**Challenge**
Copy all of the data below word for word, but leave the pictures out.

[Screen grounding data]
⟨
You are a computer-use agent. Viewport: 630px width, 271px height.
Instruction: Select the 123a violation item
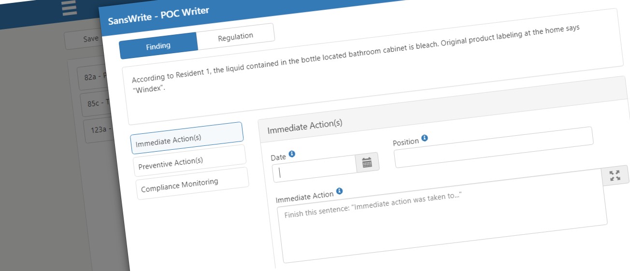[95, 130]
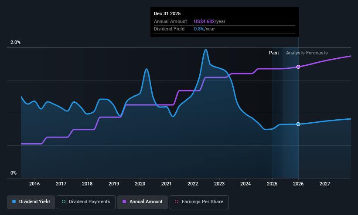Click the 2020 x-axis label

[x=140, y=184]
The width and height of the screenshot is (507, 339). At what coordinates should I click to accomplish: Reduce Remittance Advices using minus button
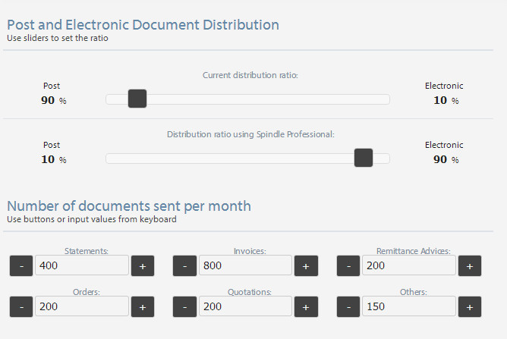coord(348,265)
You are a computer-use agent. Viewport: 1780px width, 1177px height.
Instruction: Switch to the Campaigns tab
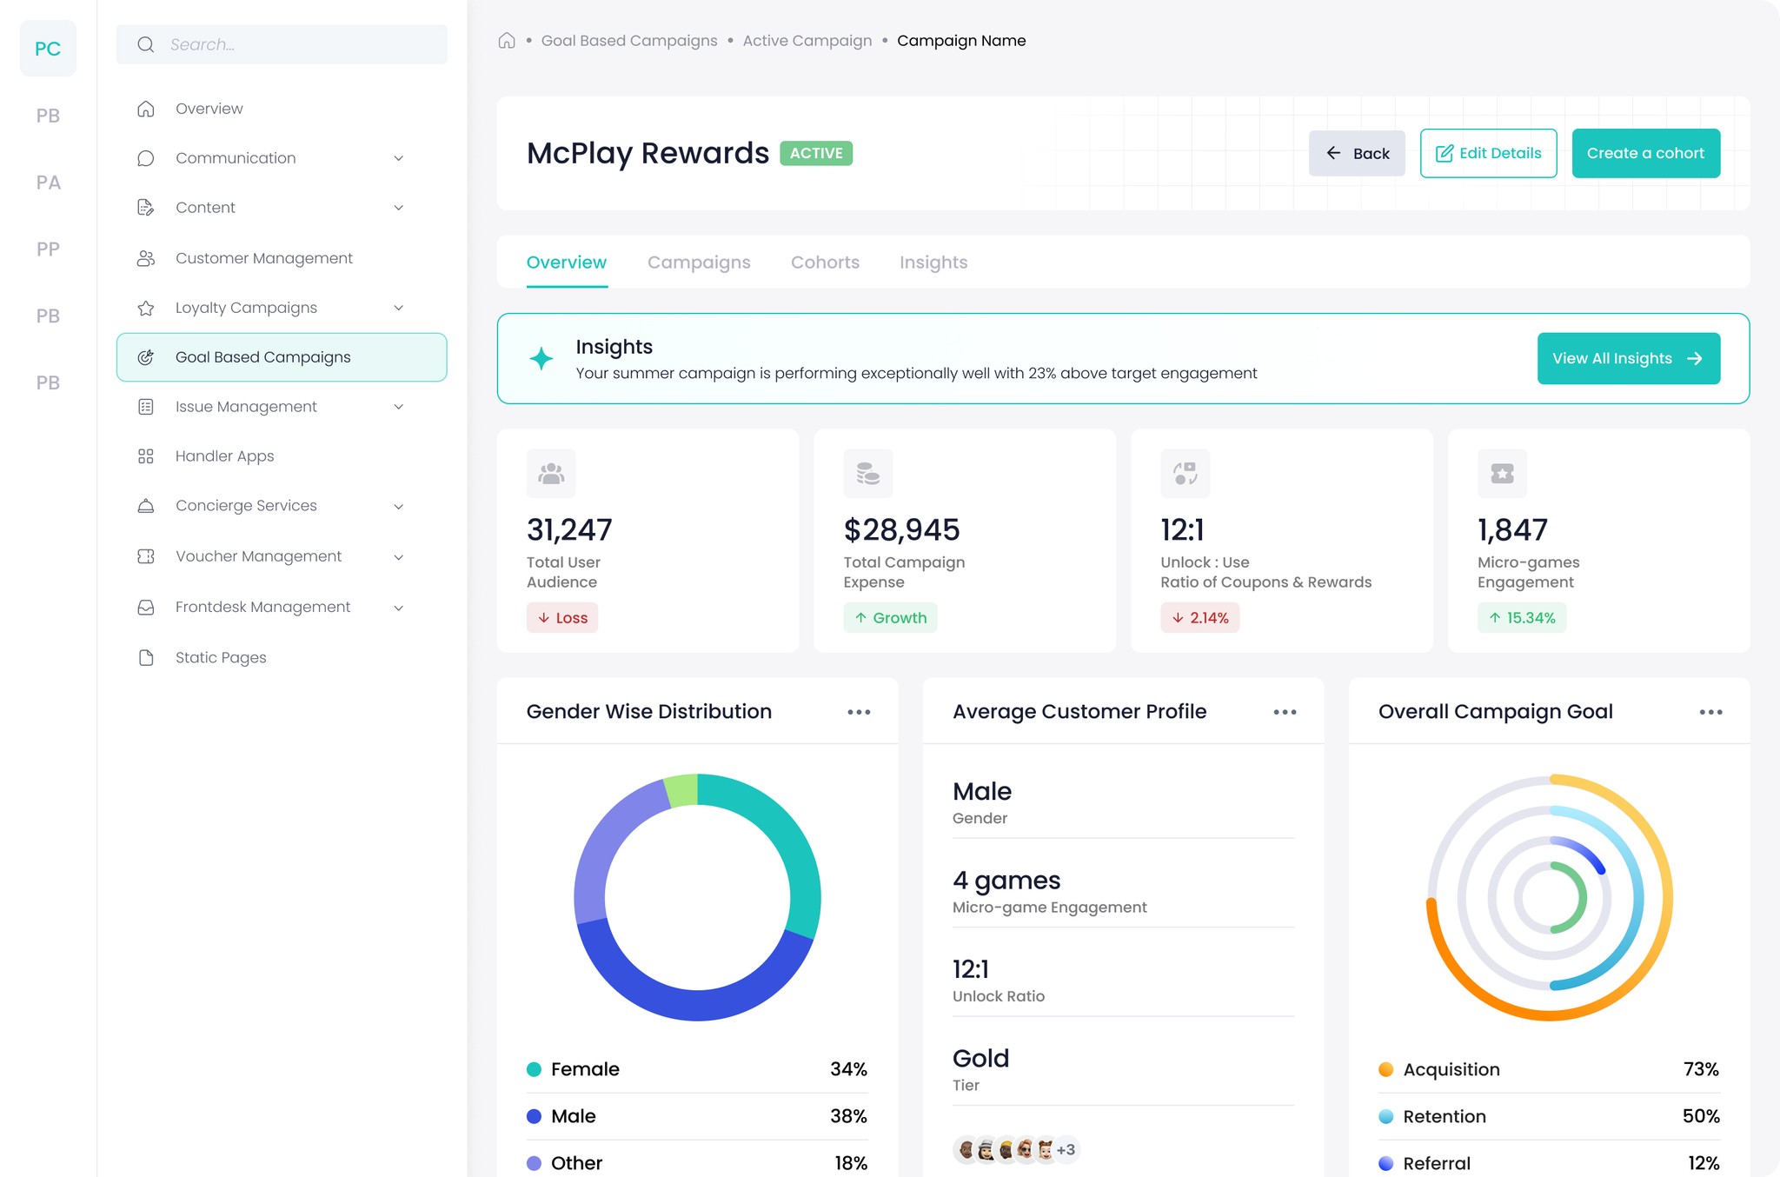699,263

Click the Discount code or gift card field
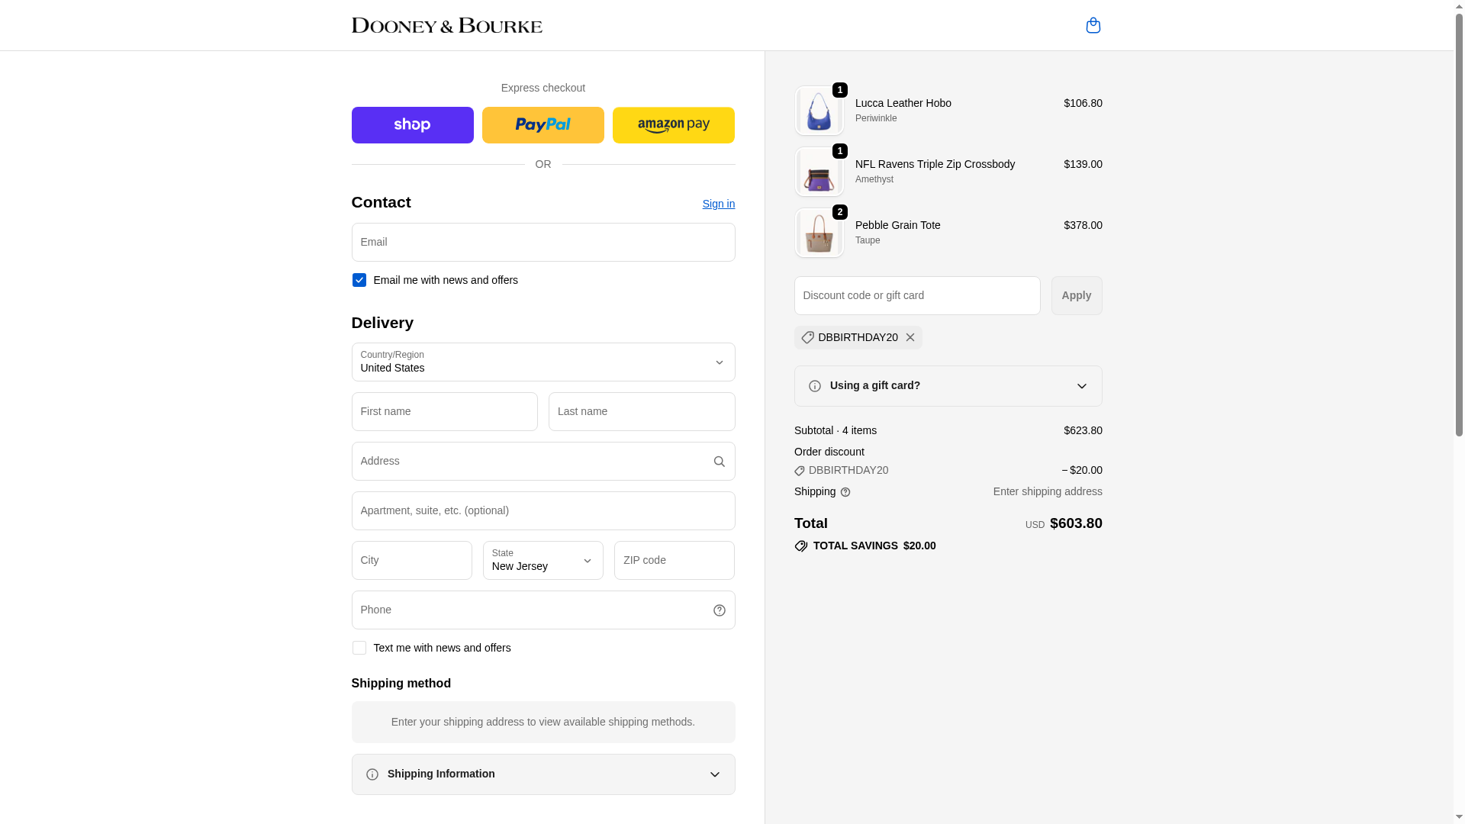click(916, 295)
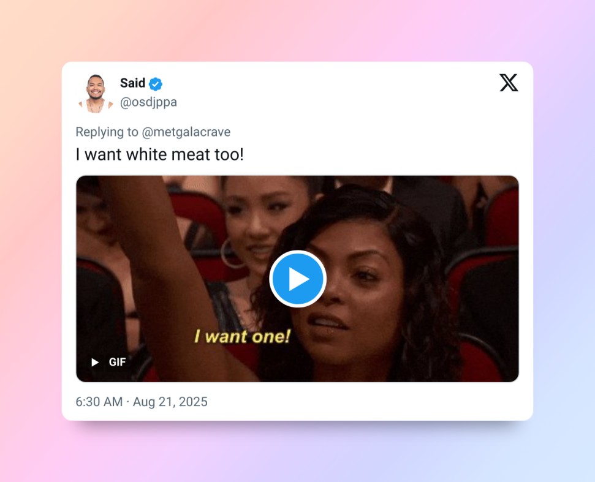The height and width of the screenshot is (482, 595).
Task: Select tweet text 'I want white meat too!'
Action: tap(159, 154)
⟩
**Task output**
You are a computer-use agent. Viewport: 630px width, 271px height.
Instruction: Select the 123a violation item
[95, 130]
Click the 2020 x-axis label

[x=140, y=184]
The width and height of the screenshot is (507, 339). At what coordinates should I click to accomplish: Reduce Remittance Advices using minus button
coord(348,265)
You are a computer-use agent. Viewport: 1780px width, 1177px height.
Instruction: Switch to the Campaigns tab
699,263

Click the Discount code or gift card field
click(916, 295)
The height and width of the screenshot is (482, 595).
Task: Select tweet text 'I want white meat too!'
Action: tap(159, 154)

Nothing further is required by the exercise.